**WAS ZU TUN IST**
[a] Beantworte die folgenden Fragen zur Forumsdiskussion über das Fischsterben im Teich.
(i) Wie alt ist der Teich?
(ii) Aus welchem Material besteht der Teich?
(iii) Mit welcher Spannung ist das Umschaltventil angeschlossen?
[b] Führe die Forumsdiskussion über das Fischsterben im Teich im Anschluss an den letzten Beitrag weiter.

**VORLIEGENDER TEXT**
^^^^

# Fischsterben nach Umbau (Ist Kupfer / Messing  ein Problem)



## coolhand (17. Juli 2016)

Hallo

Ich bin neu und bräuchte eure Hilfe

Ich habe meinen Teich (3 Jahre alt) umgebaut damit ich das Druckfiltersystem(DFS) nachts durch laufenlassen kann. Bisher habe ich das DFS nachts immer abgeschalten damit das geplätscher des Wasserfalls meinen Nachbar nicht stört aber das Wasser war trüb. Nun hab ich mit einem elektrischen Dreiwegeventil ( aus Kupfer oder Messing) einen lautlosen Rückfluss in den Teich gebaut. Jetzt habe ich so jeden zweiten Tag nen toten Fisch im Wasser.

Das Wasser ist jetzt schön klar, der Teststreifen sagt...alles Okay ausser Gesamthärte. ==> Liegts am Ventil bzw. an den Fittings oder gibts das halt mal ??? Ach __ Schnecken hab ich viele drin.. 

Gruß Coolhand


----------



## troll20 (17. Juli 2016)

So ein Drei-Wege-Ventil ist eher nicht aus Cu sondern wenn aus Messing und das sollte keine Probleme machen. 
__ Schnecken sollten dir das als erstes anzeigen.


----------



## Zacky (17. Juli 2016)

Sauerstoffmangel!?


----------



## trampelkraut (17. Juli 2016)

Aus welchem Material bestehen denn die Leitungen?


----------



## coolhand (17. Juli 2016)

Ups hab ich vergessen; Hab nen Luftsprudler im Einsatz.....und der Teich ist aus GFK ( Eigenbau)
Gruß Coolhand


----------



## coolhand (17. Juli 2016)

Zum großteil aus so geripptem schwarzem Schlauch für den Teichbau, ein neues Stück ist aus Gartenschlauch (Baumarkt) das wär für mich der heisseste Kandidat für ne Ursache. ich hab die Umschaltung abgehängt ...mal schaun ob den Rest rettet, dauert halt ne weile bis es wirkt !!


----------



## trampelkraut (17. Juli 2016)

Am Schlauch dürfte das nicht liegen. Ist das Umschaltventil in Niederspannung oder 230V angeschlossen? Nicht das du Kriechströme ins Wasser bekommst.


----------



## coolhand (17. Juli 2016)

Ne ist 230V, aber der Antrieb ist ja entkoppelt ...da kann nix kommen....und wenn ja dann würden ja alle Kieloben treiben ...oder ;-)

^^^^

**DATENTEIL**
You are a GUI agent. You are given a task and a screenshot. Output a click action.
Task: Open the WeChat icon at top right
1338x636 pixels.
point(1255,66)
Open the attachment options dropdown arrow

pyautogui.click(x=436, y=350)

^^^^

**DIE LÖSUNGEN**
[a]
(i) Der Teich ist 3 Jahre alt.
(ii) Der Teich besteht aus GFK und ist ein Eigenbau.
(iii) Das Umschaltventil ist mit 230V angeschlossen.

[b]
----------



## Ansaj (17. Juli 2016)

Hallo Coolhand,
herzlich Willkommen im Forum. Einen schönen Teich hast du da, nur die Fische hätte ich raus gelassen. 

Wie ich deinem Profil entnehme hast du Goldfische und Koi(s) (wie viele jeweils?) in 3000 l mit einer Tiefe von 60 cm! Was ist das denn überhaupt für ein Filter und welche Leistung erbringt er?
Worauf ich hinaus will: Das ist verdammt viel Fisch auf sehr wenig Volumen (meiner Meinung nach sind 3000l viel zu wenig für Goldfische und für Kois erst recht). Da können leicht fischgiftiges Nitrit und Ammoniak entstehen. 
Statt Teststreifen zu nehmen, lasse dein Wasser doch mal im Fachhandel oder Gartencenter überprüfen, die benutzen Tröpfentests (sind auch nicht super genau, aber meiner Meinung nach etwas aussagekräftiger als Teststreifen). Nur nicht auf die Verkäufer hören, sondern die Werte hier posten. Sollten Nitrit/Ammoniak erhöht sein, hilft ein sofortiger großzügiger Wasserwechsel (aber auf die Temperatur achten)

Gruß
Ansaj


----------



## troll20 (17. Juli 2016)

Da kann man sich nur Ansaj anschließen. Dazu werden noch zu hohe Temperaturen kommen, mit entsprechenden Schwankungen. Und zu wenig Sauerstoff im Wasser.


coolhand schrieb:


> Das Wasser ist jetzt schön klar, der Teststreifen sagt...alles Okay ausser Gesamthärte


Alles Okay sagt uns schon mal nichts, wie sind denn die Werte und welche wurden alle gemessen?
Wie oft reinigst du deinen Filter bzw wann das letzte mal? Wie wird er gereinigt? Wie sieht es mit TWW aus?


----------



## muh.gp (17. Juli 2016)

Besatz hin, Besatz her... Bei den (im Profil) angegebenen 60 Litern Quellzulauf pro Minute komme ich auf 3.600 Liter in der Stunde und damit brauchst du eigentlich gar keinen Filter. Ich würde mal die Werte des Quellwassers überprüfen, da könnte eine Ursache liegen, sofern die Angaben stimmen.

Tröpfchentests reichen da dicke, auch wenn die Hersteller für elektronische Messgeräte sicher gerne sehen würden, wenn an jedem Teichlein ihre Produkte im Einsatz wären...


----------



## coolhand (17. Juli 2016)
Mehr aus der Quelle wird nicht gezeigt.